To do | When the word "element" shows up in a line of the records below, copy that line.

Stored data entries
□ □ □ □

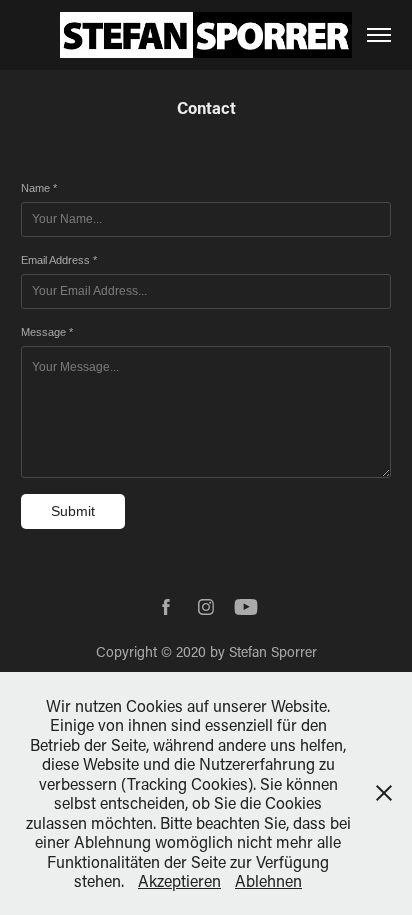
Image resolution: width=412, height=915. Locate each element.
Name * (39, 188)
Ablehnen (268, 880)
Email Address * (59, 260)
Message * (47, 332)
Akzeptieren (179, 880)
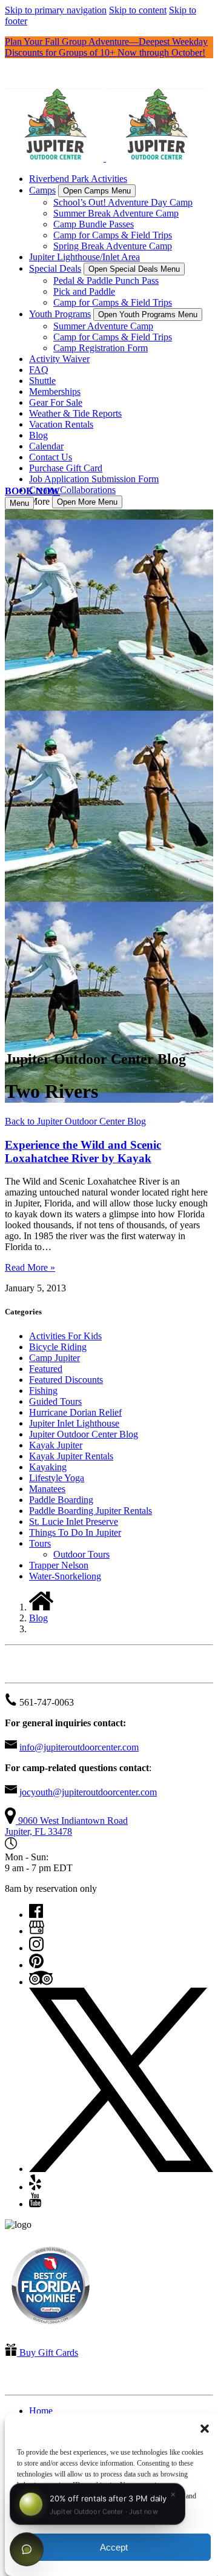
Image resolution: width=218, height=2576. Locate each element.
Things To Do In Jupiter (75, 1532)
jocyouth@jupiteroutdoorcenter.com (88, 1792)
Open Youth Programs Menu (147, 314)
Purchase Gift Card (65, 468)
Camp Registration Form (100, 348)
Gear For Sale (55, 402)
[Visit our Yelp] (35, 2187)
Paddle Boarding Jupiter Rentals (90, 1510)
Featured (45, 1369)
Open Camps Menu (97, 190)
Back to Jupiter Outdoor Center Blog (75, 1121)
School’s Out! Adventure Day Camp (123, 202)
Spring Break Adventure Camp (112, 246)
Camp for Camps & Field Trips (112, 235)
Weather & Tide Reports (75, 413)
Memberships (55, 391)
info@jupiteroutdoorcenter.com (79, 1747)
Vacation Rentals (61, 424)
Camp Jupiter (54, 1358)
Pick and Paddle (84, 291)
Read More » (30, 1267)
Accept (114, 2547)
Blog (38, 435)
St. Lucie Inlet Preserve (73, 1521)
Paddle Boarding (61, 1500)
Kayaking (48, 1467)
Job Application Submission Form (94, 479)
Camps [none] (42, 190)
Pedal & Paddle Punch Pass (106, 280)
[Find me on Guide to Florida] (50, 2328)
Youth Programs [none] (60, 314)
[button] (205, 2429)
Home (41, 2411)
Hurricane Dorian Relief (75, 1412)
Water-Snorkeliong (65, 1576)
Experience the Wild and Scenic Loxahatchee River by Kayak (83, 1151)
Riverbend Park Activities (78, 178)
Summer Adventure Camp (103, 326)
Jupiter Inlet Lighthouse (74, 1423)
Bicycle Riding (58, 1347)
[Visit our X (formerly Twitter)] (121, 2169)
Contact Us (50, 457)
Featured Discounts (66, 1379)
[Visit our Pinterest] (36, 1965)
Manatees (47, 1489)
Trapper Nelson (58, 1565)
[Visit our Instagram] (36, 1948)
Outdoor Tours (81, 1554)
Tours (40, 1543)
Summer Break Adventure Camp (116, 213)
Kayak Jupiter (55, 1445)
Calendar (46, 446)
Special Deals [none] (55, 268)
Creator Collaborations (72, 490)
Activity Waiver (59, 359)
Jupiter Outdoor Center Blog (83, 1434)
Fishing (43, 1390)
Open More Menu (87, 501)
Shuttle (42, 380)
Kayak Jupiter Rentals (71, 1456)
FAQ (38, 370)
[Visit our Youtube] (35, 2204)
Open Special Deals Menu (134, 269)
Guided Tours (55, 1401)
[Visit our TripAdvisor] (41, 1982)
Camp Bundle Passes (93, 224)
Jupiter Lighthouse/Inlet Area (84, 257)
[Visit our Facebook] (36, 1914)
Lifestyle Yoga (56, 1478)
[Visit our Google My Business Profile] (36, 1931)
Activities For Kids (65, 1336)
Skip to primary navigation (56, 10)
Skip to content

□ □ □ □

Response area |
Image resolution: width=412, height=915. Locate each element.
Image resolution: width=218, height=2576. Locate each element.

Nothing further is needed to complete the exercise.